Great News for Pennsylvania Women!

The PA Breast Cancer Coalition’s Dense Breast Notification Act was passed by our state legislature!

It just needs signed by our Governor, Tom Corbett.   This Act will require Radiologists in PA to notify women of their breast density at the time of their mammogram.

Why is this Important?

Because there are a group of women “falling through the cracks” that are not having their breast cancer diagnosed until a later stage because of the density of their breast tissue.

There is enormous variability in the density of breast tissue from woman to woman.   Some women have very dense fibrous tissue decreasing the ability of a mammogram to “see” through this tissue to diagnose a cancer.  Some women have very fatty and not so dense breast tissue making finding a cancer a little easier with mammogram.  

There are many factors that may increase our risk of breast cancer over time such as our family history, having radiation therapy for cancer as a child, carrying the BRCA gene mutation and others.

It has been known for a long time that breast density can also be an independent risk factor for breast cancer.

Well, if a mammogram doesn't work that well, what will help to make that diagnosis if you have dense breast tissue?

Discuss this with your physician and consider evaluation possibly with Breast Ultrasound, Mammogram with Tomosynthesis, or possibly breast MRI screening.

Be sure you know your Risks and your options for screening!  And Don’t Miss your Mammogram!  You are very Important!

Tuesday, October 1, 2013


One of the most important discoveries concerning breast cancer has been the realization by many scientists that breast cancer is many diseases.

Have you heard of HER-2 and what does that mean if your cancer is HER-2 positive?

HER-2 stands for human epidermal growth factor receptor-2.  This protein can promote the growth of cancer cells.  One in every 5 breast cancers makes too much HER-2 due to a gene mutation.  This causes the cancer to be more aggressive; however treatment that specifically targets HER-2 is very effective.

This discovery was made by a group of researchers lead by Dr. Dennis Slamon, Head of the Revlon/UCLA Women’s Cancer Research Program.   He states that “ there is a molecular diversity of human cancers that has largely gone unappreciated , and it has gone unappreciated because we lump things together.”   Dr. Slamon and his team looked at this HER-2 protein and found that if an antibody was added to the receptor gene that had mutated , tumor growth dropped dramatically.   Hence the “ birth” of the drug Herceptin to treat HER-2 Positive breast cancers.

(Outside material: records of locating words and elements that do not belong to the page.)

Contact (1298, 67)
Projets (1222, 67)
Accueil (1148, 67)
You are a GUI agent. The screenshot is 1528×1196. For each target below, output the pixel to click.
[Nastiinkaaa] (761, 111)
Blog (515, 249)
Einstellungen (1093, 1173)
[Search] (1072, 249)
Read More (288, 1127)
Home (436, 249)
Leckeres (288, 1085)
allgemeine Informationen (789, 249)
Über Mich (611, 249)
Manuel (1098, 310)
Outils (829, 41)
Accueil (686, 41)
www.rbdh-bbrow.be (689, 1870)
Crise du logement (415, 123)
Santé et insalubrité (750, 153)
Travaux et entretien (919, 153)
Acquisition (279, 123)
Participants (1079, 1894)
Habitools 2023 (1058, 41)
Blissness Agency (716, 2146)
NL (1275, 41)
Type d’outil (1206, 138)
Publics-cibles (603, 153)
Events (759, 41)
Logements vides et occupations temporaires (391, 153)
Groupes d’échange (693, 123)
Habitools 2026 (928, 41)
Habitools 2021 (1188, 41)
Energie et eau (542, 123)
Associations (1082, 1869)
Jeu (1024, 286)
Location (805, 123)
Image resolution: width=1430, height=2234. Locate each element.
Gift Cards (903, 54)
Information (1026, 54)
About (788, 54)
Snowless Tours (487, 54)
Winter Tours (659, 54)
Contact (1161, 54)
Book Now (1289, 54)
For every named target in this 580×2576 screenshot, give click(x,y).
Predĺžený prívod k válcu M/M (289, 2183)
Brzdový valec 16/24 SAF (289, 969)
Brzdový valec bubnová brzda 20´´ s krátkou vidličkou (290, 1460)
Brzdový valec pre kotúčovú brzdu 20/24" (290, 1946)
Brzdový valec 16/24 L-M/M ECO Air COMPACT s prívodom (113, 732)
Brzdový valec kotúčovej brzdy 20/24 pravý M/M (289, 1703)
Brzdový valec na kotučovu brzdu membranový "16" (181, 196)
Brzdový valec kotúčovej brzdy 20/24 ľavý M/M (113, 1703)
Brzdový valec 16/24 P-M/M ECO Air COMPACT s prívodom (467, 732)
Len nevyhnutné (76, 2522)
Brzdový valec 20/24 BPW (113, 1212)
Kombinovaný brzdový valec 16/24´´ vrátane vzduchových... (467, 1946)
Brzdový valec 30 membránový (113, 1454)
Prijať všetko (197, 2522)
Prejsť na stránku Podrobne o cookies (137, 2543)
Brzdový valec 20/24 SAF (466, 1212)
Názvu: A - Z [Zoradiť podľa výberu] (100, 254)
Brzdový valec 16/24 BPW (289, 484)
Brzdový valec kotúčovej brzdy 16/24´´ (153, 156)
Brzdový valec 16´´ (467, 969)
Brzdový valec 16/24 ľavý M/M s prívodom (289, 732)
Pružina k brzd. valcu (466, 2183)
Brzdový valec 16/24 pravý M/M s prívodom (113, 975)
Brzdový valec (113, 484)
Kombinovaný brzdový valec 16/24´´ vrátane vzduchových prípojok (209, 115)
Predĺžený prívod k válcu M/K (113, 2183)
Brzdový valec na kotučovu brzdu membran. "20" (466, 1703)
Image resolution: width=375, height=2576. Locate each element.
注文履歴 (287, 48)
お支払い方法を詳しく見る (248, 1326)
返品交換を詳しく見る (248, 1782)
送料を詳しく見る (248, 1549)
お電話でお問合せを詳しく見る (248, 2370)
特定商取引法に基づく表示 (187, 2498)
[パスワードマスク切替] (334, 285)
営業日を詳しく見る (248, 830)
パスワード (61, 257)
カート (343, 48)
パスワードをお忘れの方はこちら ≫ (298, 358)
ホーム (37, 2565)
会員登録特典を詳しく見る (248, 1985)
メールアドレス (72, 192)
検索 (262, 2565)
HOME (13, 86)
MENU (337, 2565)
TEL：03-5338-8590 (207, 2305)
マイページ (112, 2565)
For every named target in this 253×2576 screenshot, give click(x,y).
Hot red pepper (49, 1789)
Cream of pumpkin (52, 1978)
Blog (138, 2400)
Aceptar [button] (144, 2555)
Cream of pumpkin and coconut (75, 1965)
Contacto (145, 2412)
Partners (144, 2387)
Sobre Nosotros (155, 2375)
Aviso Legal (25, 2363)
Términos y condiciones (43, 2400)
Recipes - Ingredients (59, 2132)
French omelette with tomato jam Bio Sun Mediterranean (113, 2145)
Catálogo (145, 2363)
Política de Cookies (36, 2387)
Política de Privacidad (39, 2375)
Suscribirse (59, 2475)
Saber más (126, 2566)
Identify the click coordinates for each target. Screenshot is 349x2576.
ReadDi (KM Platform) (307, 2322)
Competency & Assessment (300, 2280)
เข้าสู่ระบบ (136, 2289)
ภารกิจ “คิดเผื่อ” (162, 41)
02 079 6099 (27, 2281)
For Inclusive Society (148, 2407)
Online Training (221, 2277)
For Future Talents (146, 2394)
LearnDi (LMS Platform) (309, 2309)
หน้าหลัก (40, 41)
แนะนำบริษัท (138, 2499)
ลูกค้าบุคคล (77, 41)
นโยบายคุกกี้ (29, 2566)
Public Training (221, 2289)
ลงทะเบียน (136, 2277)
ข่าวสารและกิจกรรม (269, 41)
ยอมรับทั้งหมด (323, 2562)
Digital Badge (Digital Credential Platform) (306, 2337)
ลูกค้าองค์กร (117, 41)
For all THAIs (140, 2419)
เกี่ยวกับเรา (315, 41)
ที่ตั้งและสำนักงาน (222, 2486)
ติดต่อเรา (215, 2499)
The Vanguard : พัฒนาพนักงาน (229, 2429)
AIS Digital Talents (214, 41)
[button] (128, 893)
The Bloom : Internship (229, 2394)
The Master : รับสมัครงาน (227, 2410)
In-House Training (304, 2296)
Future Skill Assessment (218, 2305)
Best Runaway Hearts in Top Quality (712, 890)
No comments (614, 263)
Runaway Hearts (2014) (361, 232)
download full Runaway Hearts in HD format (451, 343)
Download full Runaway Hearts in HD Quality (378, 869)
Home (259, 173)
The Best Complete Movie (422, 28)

More and more we are learning about the genetics of breast cancer and how individualized each women’s cancer may be.  As we learn more about the molecular differences we are learning more about treatments for each individual patient.

If you would like to hear more from Dr. Slamon he will be a guest at  this year’s  Breast Cancer Coalition Conference at the Harrisburg Hilton on October 15, 2013.   This conference is open to patient’s and families as well as caregiver’s.